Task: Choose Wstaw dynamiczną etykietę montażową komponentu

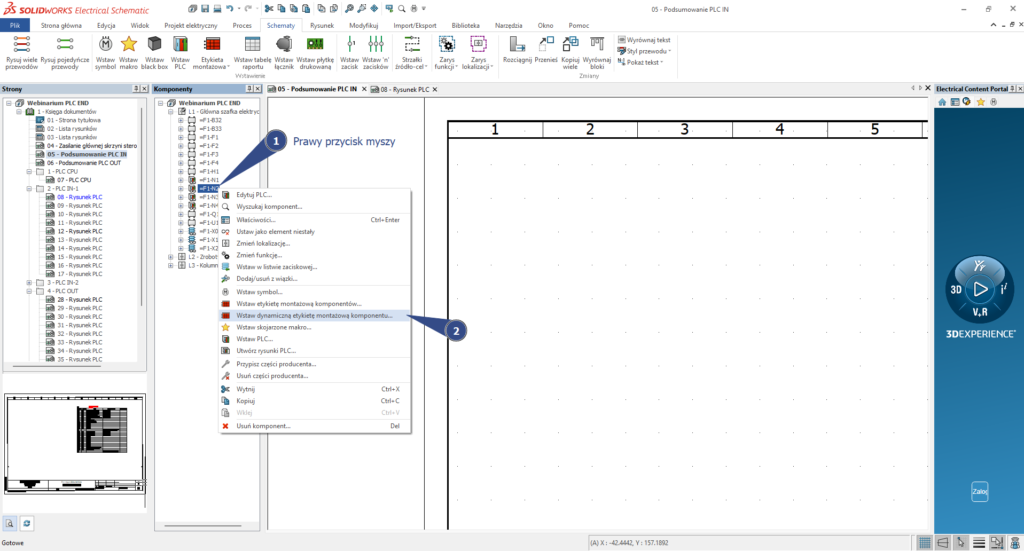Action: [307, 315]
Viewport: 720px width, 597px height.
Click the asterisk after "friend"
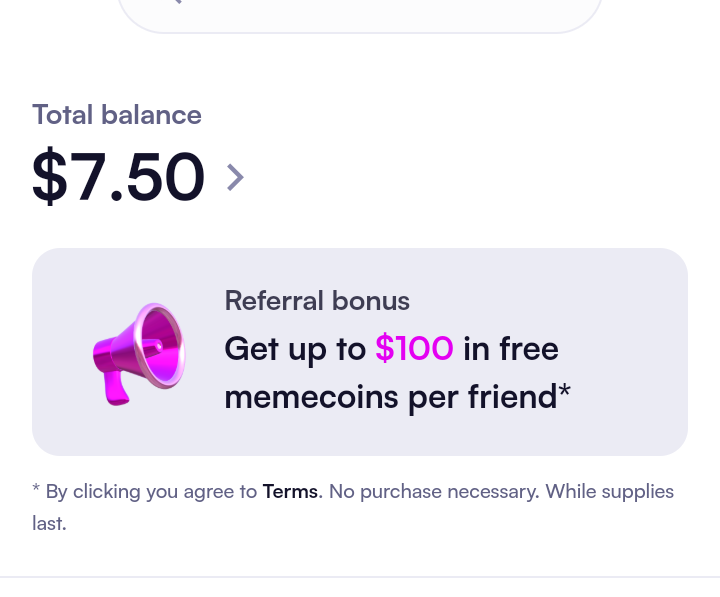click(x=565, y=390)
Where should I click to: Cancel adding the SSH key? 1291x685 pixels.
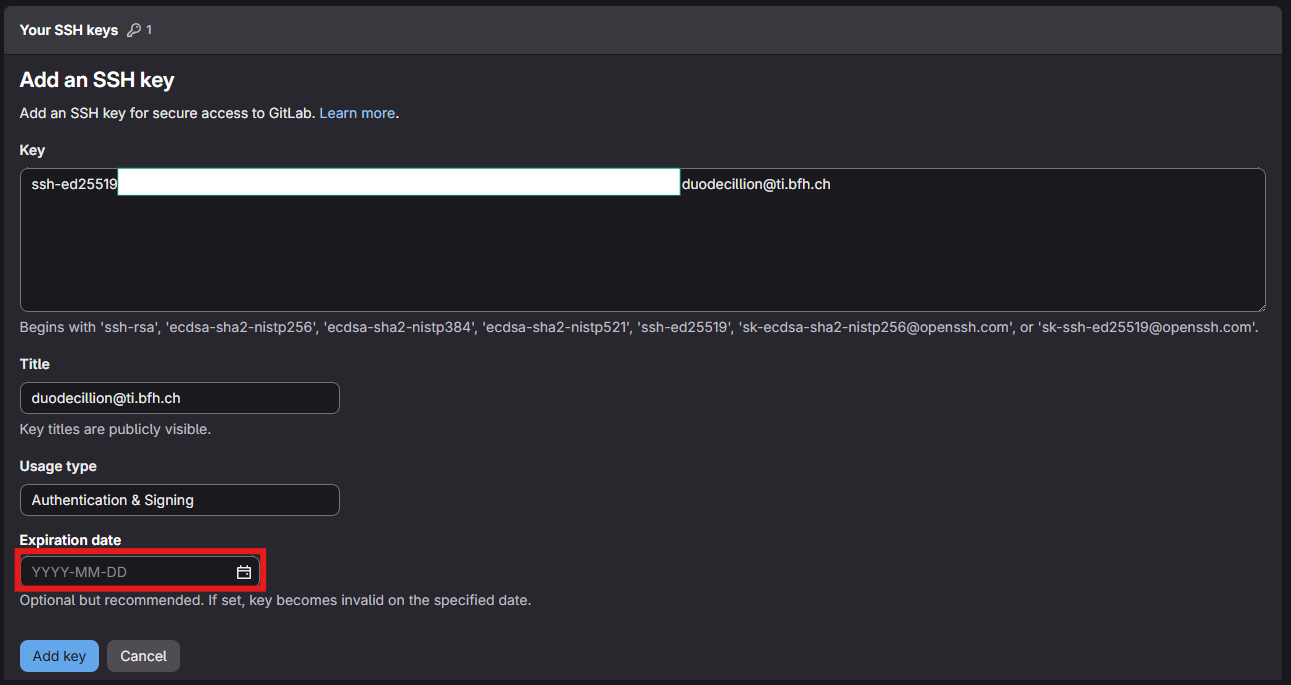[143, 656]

---+---

TRY IT -> Without the pictures, return the records above exactly as given.

REPLY TO THE TASK ->
Task: Choose Wstaw dynamiczną etykietę montażową komponentu

Action: [307, 315]
Viewport: 720px width, 597px height.
Click the asterisk after "friend"
click(x=565, y=390)
Where should I click to: Cancel adding the SSH key? 1291x685 pixels.
[143, 656]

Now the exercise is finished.